I used my original recipe as a guideline, adding different beans and vegetables based on what I wanted to eat. I seriously couldn’t believe how easy and delicious they were. I erred on the side of over stuffage which was my way of using the unmeasured ingredients I decided to use. I can guarantee you will get alt east 8 rolls, possibly more or less depending on your burrito-rolling abilities.
As many of my recipes seem to go, this is a guideline for you to jump from. The only thing I would suggest is not to have overly wet ingredients. As much as you want to load a never-fail Thai chilli sauce into these babies, it will make them soggy and completely lose the crunch that makes them so perfect. That being said, they are delicious dipped into Thai chili sauce.
Rainbow Chickpea Summer Rolls
Adapted from Sprouted Kitchen
- 1 package rice paper wraps (you won’t need them all, but depending on how you stuff them, you won’t be out)
- 3/4 cup fresh mint, finely chopped
- 1/4 cup fresh cilantro, finely chopped
- 1 cup grated carrots, about 1carrot
- 1 cup grated beets, about 1 medium to large beet
- 1 cup peas
- 1 large mango
- 3/4 cup sprouts
- 1 large avocado
- 1 540ml or 90oz chickpeas (I used canned)
- 1-2 teaspoons siracha
- 1 scant tablespoon toasted sesame oil (I find it too strong and don’t usually use the whole measurement)
- 1 tablespoon freshly grated ginger
- 1-2 teaspoons fish sauce
1. Set up your roll workspace. You need a large bowl of warm water and a damp dish towel to work on. The cooler the water, the easier it is to handle the rolls. I found if the water was too warm they went too soft, too quickly
2. Set out your herbs, carrots, beets, avocado, peas, mango and sprouts on your board or in individual bowls.
3. Combine the chickpeas with siracha, sesame oil, fish sauce and ginger. Taste and adjust heat as desired. Remember this is what flavours the entire roll.
4. When you’re making your rolls (one roll at a time) ideally try to be as quick as you can-as the papers dry and become sticky and harder to handle.
5. Put the wrap flat into the large bowl of warm water, being careful to not let it curl up, until soft. I dipped mine in rotating it to ensure even softness and maximum control, about 1 minute in total give or take. I also found that they needed only to be mostly soft when you removed them from the water, continuing to soften and absorb the water as they sat on the board.
6. Lay the wrap down on the dish towel. Down the centre like a burrito, layer the herbs, a good 2 tablespoons of chickpeas, peas then small handfuls of the carrots, beets, mango, sprouts and a few slices of avocado.
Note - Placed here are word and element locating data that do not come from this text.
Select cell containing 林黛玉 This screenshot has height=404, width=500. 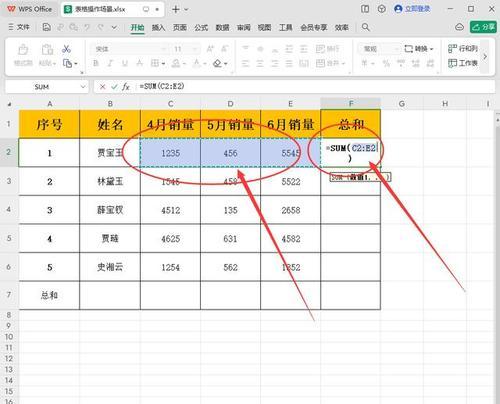110,181

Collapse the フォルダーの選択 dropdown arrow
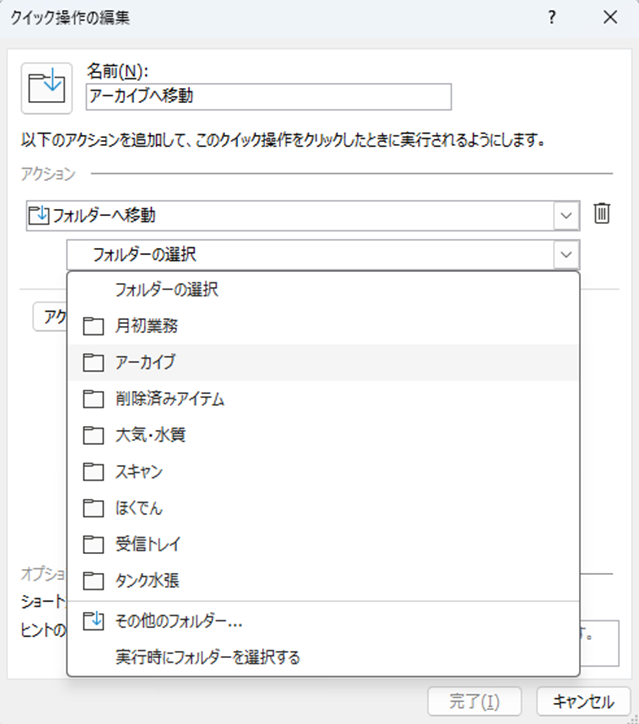pos(567,255)
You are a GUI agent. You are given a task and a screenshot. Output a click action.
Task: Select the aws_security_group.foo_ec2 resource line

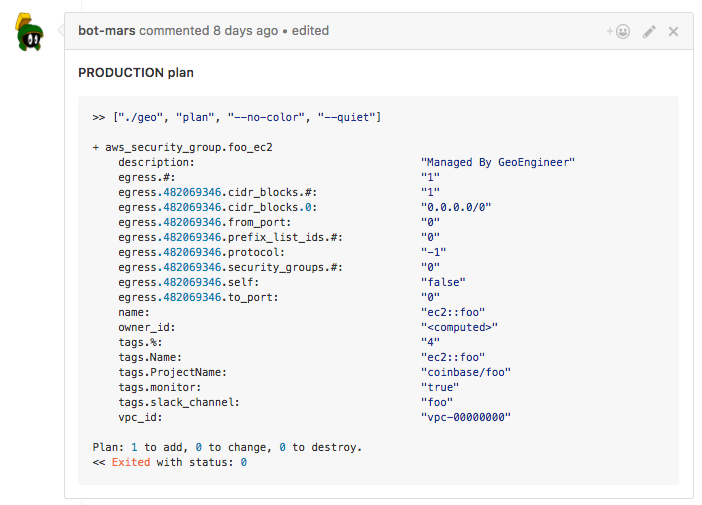click(183, 147)

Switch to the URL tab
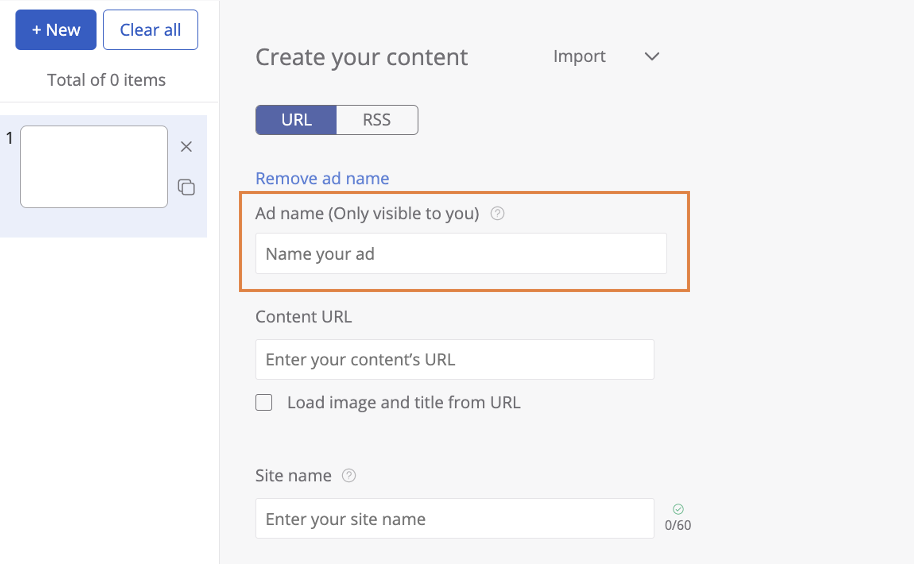(296, 120)
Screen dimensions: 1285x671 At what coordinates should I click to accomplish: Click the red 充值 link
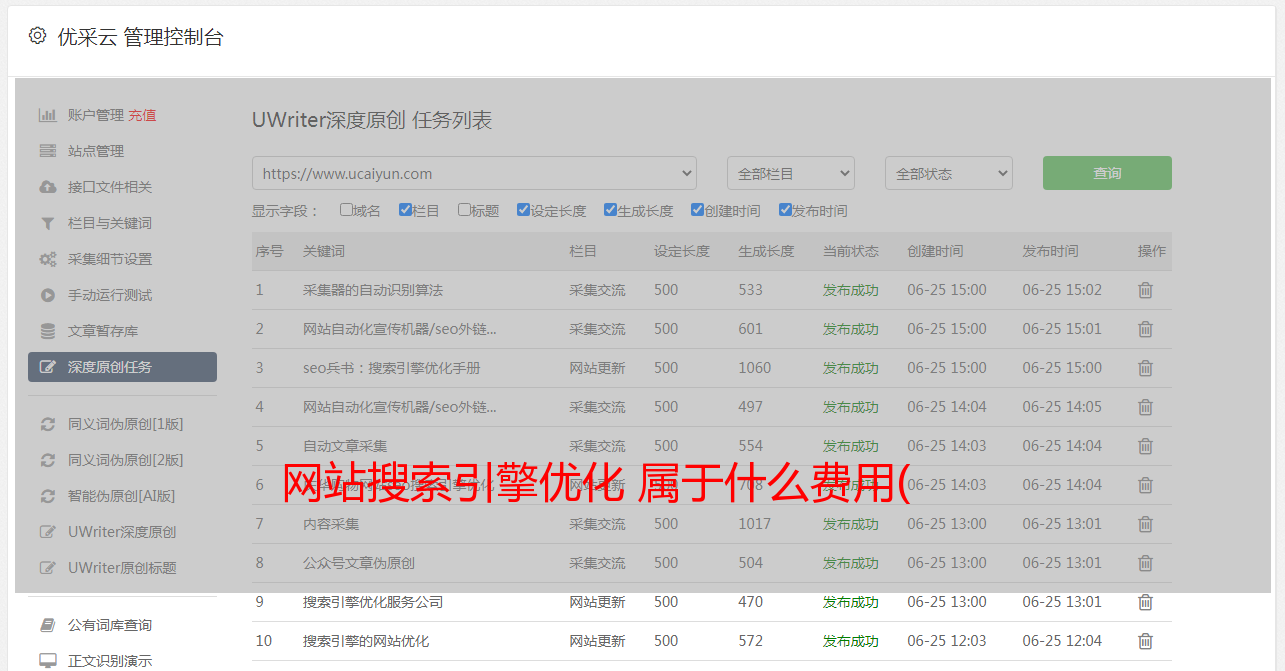(x=142, y=115)
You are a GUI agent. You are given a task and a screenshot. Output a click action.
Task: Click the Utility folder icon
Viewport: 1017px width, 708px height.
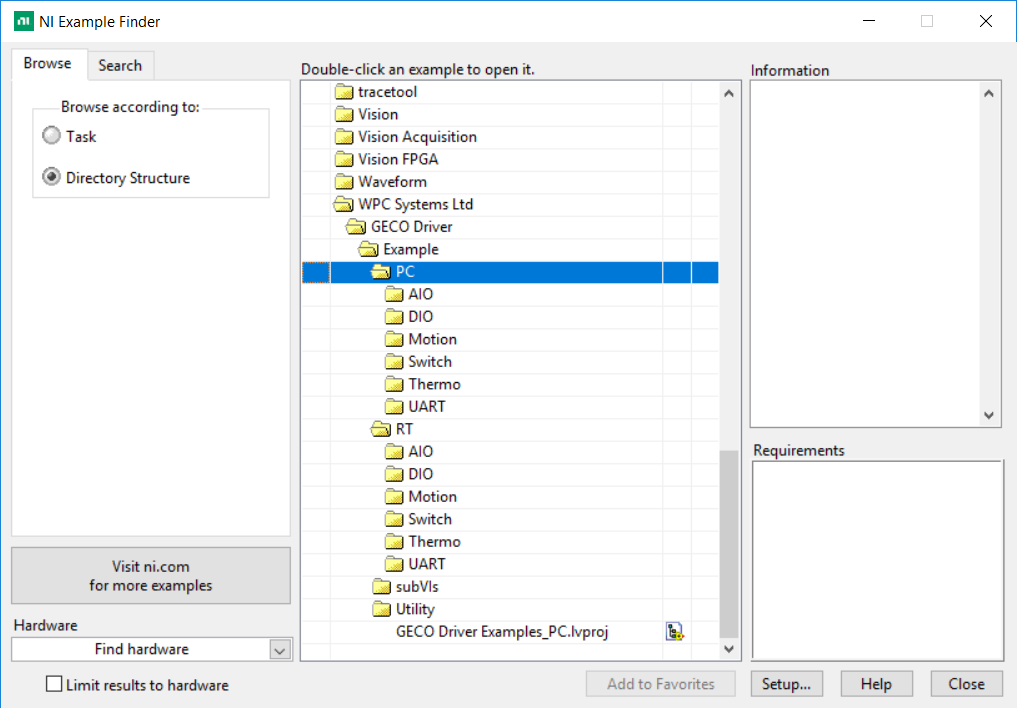(x=381, y=609)
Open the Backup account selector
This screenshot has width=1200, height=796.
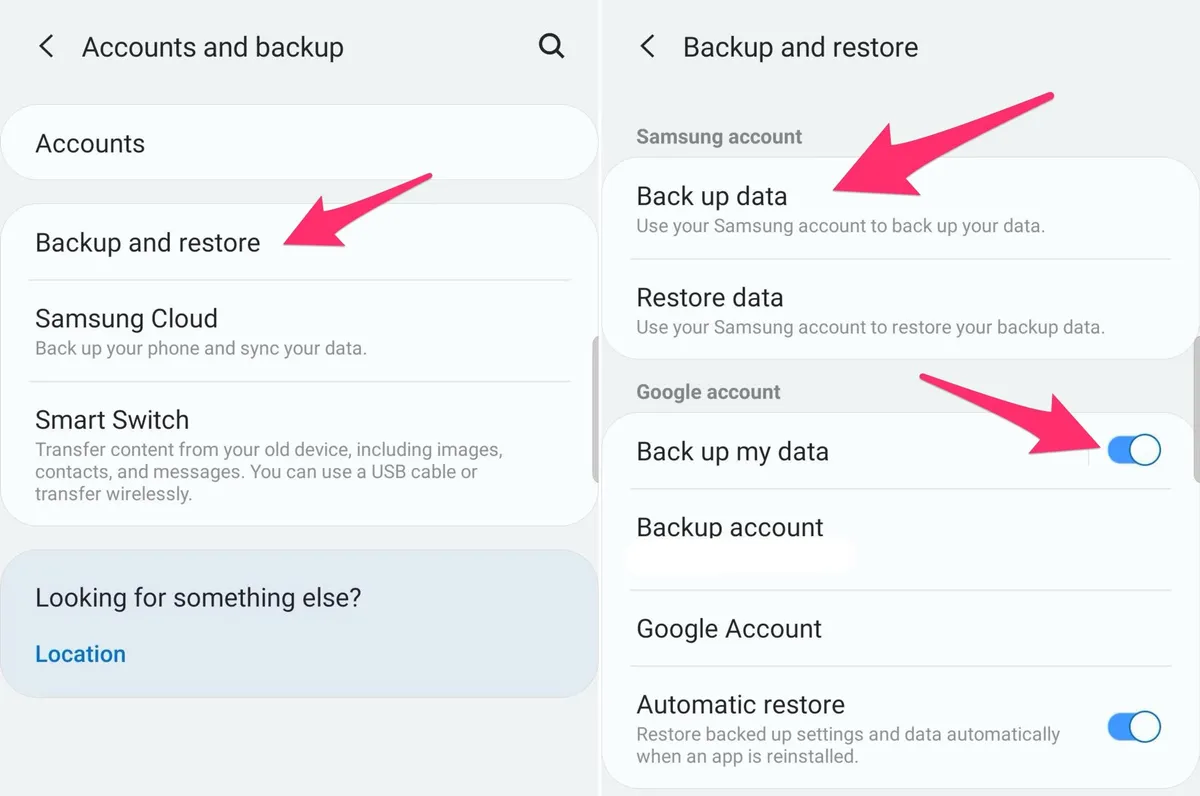pyautogui.click(x=729, y=527)
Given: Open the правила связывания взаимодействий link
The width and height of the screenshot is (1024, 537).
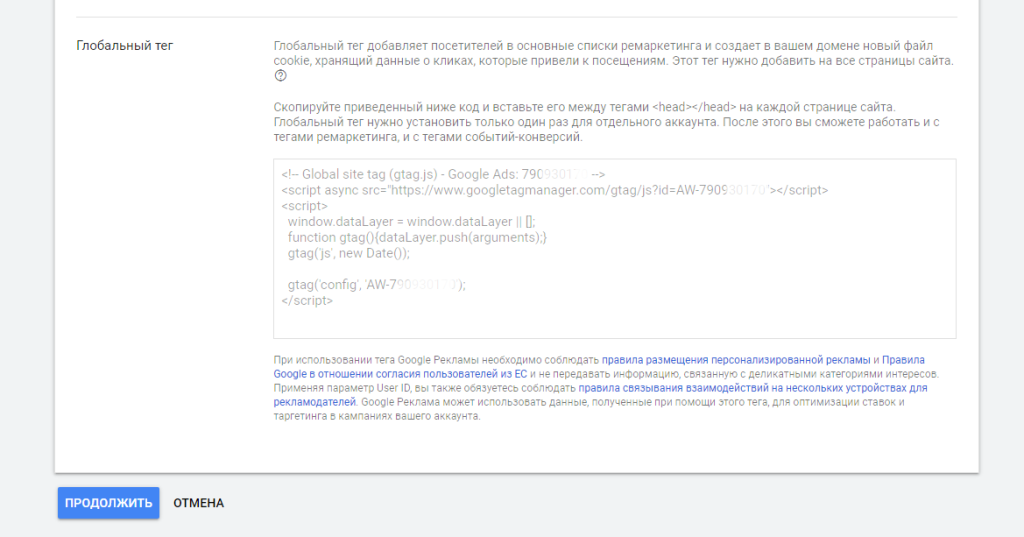Looking at the screenshot, I should [752, 387].
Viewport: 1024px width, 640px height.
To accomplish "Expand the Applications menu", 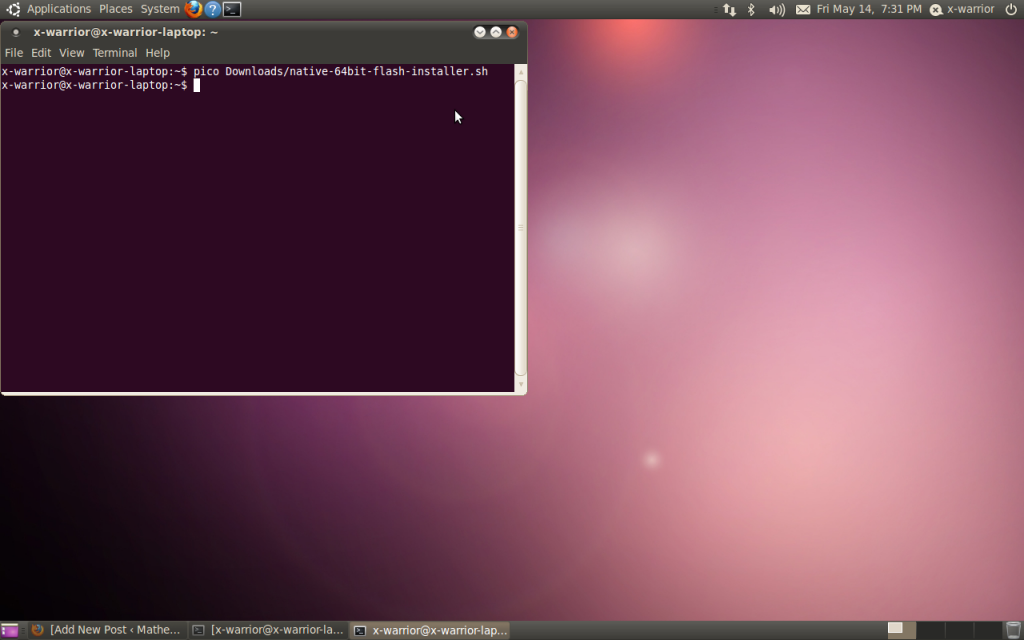I will pyautogui.click(x=58, y=9).
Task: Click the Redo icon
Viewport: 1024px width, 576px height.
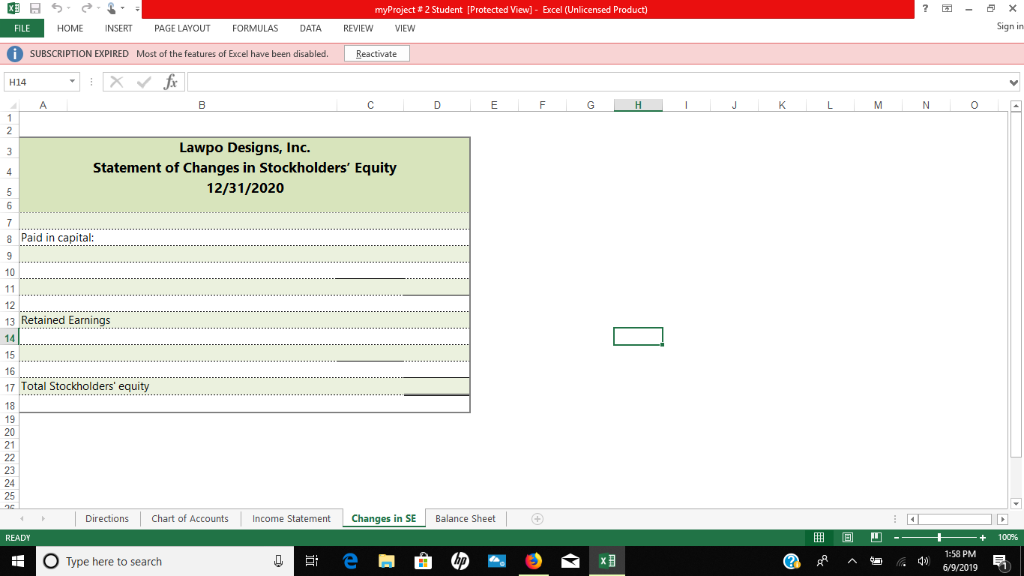Action: (x=86, y=8)

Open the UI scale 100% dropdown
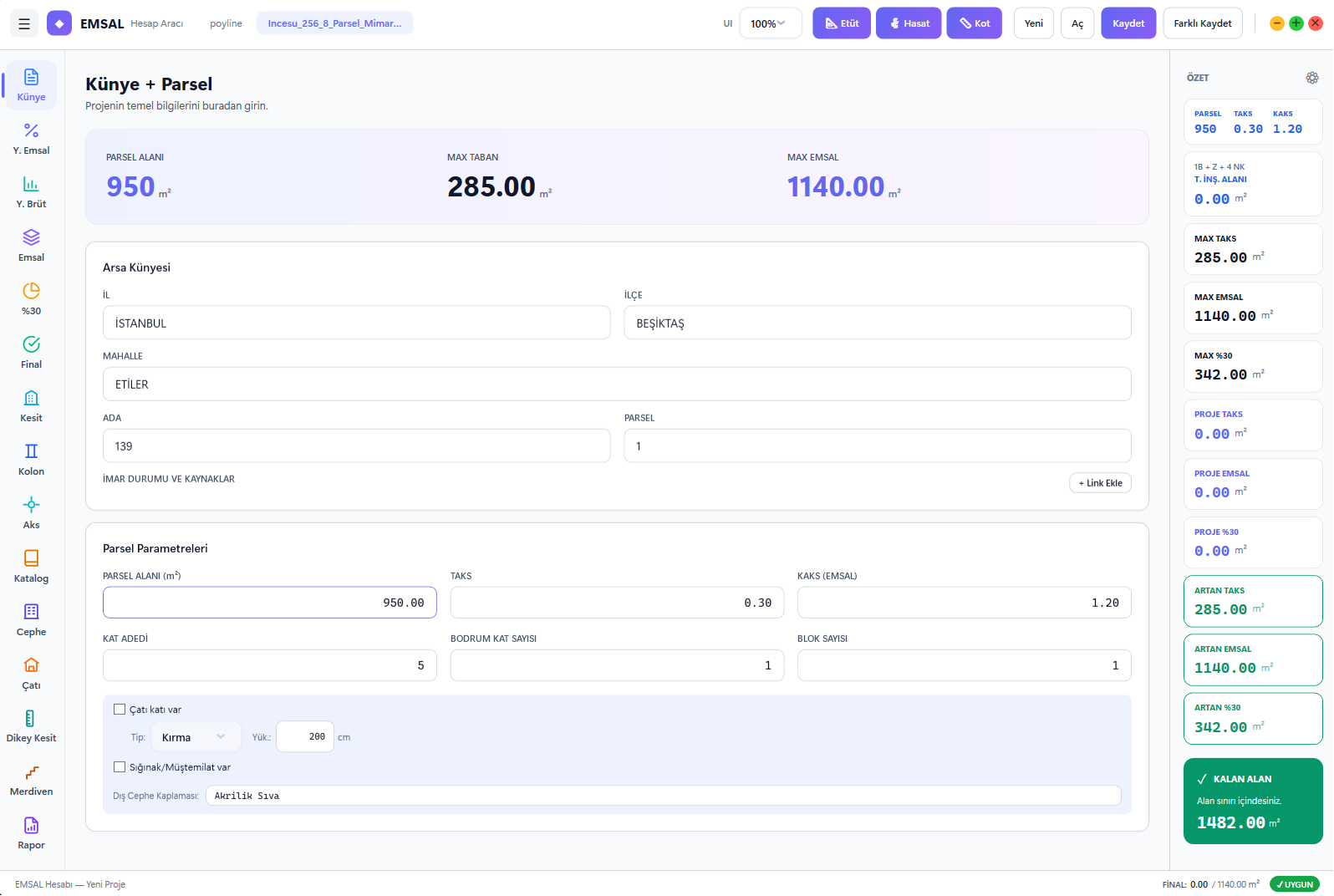click(x=770, y=23)
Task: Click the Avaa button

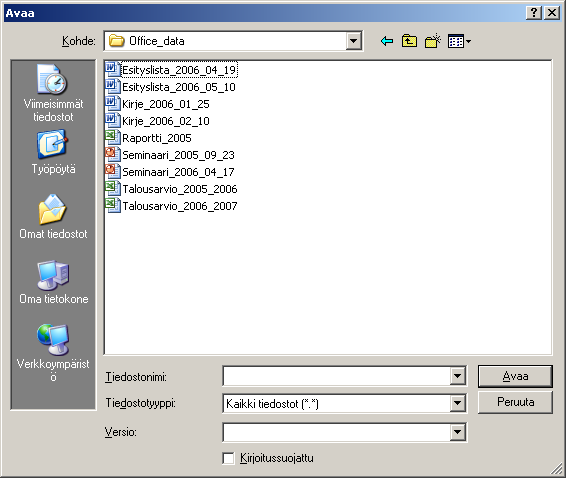Action: 515,376
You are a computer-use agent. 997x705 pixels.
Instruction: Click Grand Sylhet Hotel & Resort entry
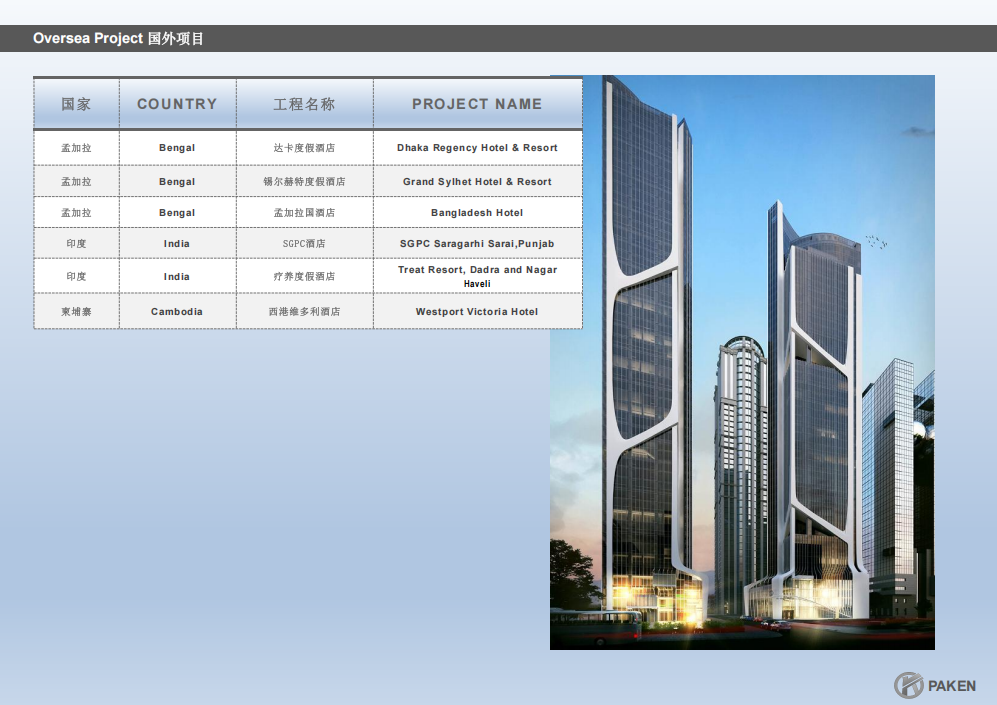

It will look like it won’t be able to roll, but the papers are stretchy so don’t be stingy!It’s key to add the chickpeas and peas first, since they are roley poly and will make your life much easier.
7. Fold over the top and bottom ends over the filling, tuck the right flap over and then roll to close.
8. Repeat with remaining wraps. Store in the refrigerator wrapped in plastic as they will stick together. Best eaten the day of, but will keep fairly well for up to 2 days.